Perché mi invocate: “Signore, Signore!” e non fate quello che dico?

PRIMA LETTURA: 1Tm 1,15-17

Cristo Gesù è venuto nel mondo per salvare i peccatori.

SALMO: (Sal 112)

Sia benedetto il nome del Signore, da ora e per sempre.

«In quel tempo, Gesù disse ai suoi discepoli:

«Non vi è albero buono che produca un frutto cattivo, né vi è d’altronde albero cattivo che produca un frutto buono. Ogni albero infatti si riconosce dal suo frutto: non si raccolgono fichi dagli spini, né si vendemmia uva da un rovo.

L’uomo buono dal buon tesoro del suo cuore trae fuori il bene; l’uomo cattivo dal suo cattivo tesoro trae fuori il male: la sua bocca infatti esprime ciò che dal cuore sovrabbonda.

Perché mi invocate: “Signore, Signore!” e non fate quello che dico?

Chiunque viene a me e ascolta le mie parole e le mette in pratica, vi mostrerò a chi è simile: è simile a un uomo che, costruendo una casa, ha scavato molto profondo e ha posto le fondamenta sulla roccia. Venuta la piena, il fiume investì quella casa, ma non riuscì a smuoverla perché era costruita bene.
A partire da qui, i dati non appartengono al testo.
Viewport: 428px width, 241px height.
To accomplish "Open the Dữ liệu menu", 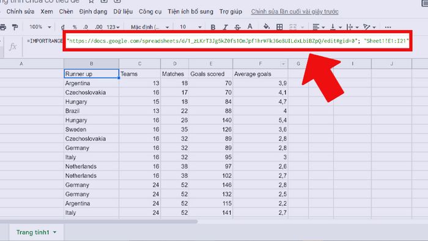I will pyautogui.click(x=123, y=12).
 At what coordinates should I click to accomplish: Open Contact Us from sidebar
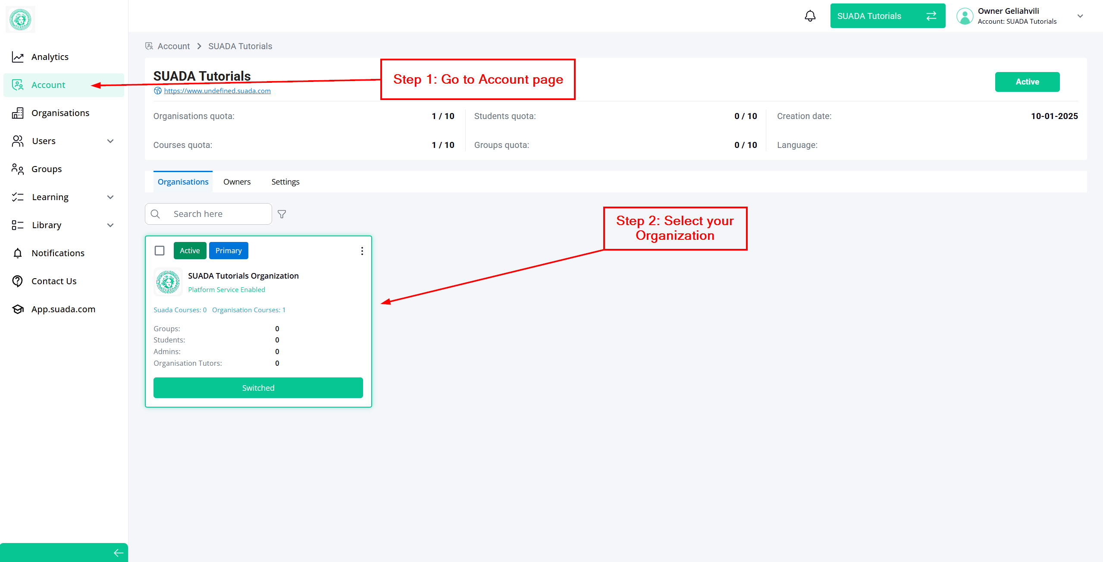pyautogui.click(x=53, y=281)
Chi invece ascolta e non mette in pratica, è simile a un uomo che ha costruito una casa sulla terra, senza fondamenta. Il fiume la investì e subito crollò; e la distruzione di quella casa fu grande».

Lc 6,43-49.

«Chi invece ascolta e non mette in pratica, è simile a un uomo che ha costruito una casa sulla terra, senza fondamenta».

Oggi afferma che «Chi viene a me e ascolta le mie parole e le mette in pratica» è prudente, «è simile a un uomo che, costruendo una casa, ha scavato molto profondo profondamente e ha posto le fondamenta sopra la roccia» (Lc 6,47-48), in modo da ottenere una costruzione solida e resistente, capace di affrontare i colpi del mal tempo. Se al contrario, chi edifica non ha avuto questa precauzione, finirà per ritrovarsi davanti un mucchio di pietre demolite e se si trovava all’interno nel preciso momento dello scontro con la pioggia pluviale potrà perdere non soltanto la casa ma anche la propria vita.
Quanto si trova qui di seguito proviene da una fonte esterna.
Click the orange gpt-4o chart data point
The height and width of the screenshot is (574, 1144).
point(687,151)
Capita di sentirci senza fondamento o di averlo perso di vista. Certamente, più che un rimprovero e un generalizzato senso di colpa, la lettura di questo brano del Vangelo può suscitare una riflessione utile, che aiuta a riorientarsi. Dov’è posto il baricentro delle nostre vite quotidiane?

Molto spesso dare una centralità a quel che pur riteniamo essere la priorità non è affatto scontato. La fretta e gli impegni che contraddistinguono le nostre giornate potrebbero comportare il lento ma continuo disallineamento da quel che riteniamo essenziale nella nostra vita. Questo accade in maniera incessante, ma non sempre cosciente. Talvolta agiamo o preghiamo in maniera distratta, oppure smettiamo di domandarci dove sia Dio nelle nostre vite ordinarie.

Rendersi conto di questo aspetto non vuol dire, però, doversi abbandonare a pensieri rassegnati o giudicanti; sarebbe infatti finire vittima di una tentazione ulteriore, che, come risultato, ci renderebbe ancora più distanti dalla fede. Prendere consapevolezza della lontananza da Dio, invece, può avere il gusto della riconciliazione, un rientrare in noi stessi che può essere vissuto con semplicità e serena serietà.

Laddove ci sentiamo tristi e stanchi possiamo constatare una nostalgia di Dio, che ci parla del legame con lui, anziché solamente di una serie di errori commessi. Sentiamoci, allora, figli desiderosi di una prossimità, più che credenti disattenti.

Questo ci permetterà di trovare di nuovo la roccia su cui far poggiare i nostri giorni; rimuginare e girare a vuoto nella sabbia, infatti, ci imbroglia senza darci appoggio, senza mai supportarci con un vero fondamento. Riallinearci rispetto ai nostri desideri più profondi ci dà invece il sollievo del ritorno in noi stessi, secondo quel che più ci sta a cuore.

Però, non basta avvicinarsi a Gesù, ma è necessario ascoltare con la massima attenzione i suoi insegnamenti e soprattutto, di metterli in pratica, perché anche il curioso si avvicina e anche, l’eretico, lo studioso di storia o filologia… però sarà così che alzeremo il palazzo della Santità cristiana, ad esempio dei fedeli pellegrini e per la gloria della Chiesa Celestiale.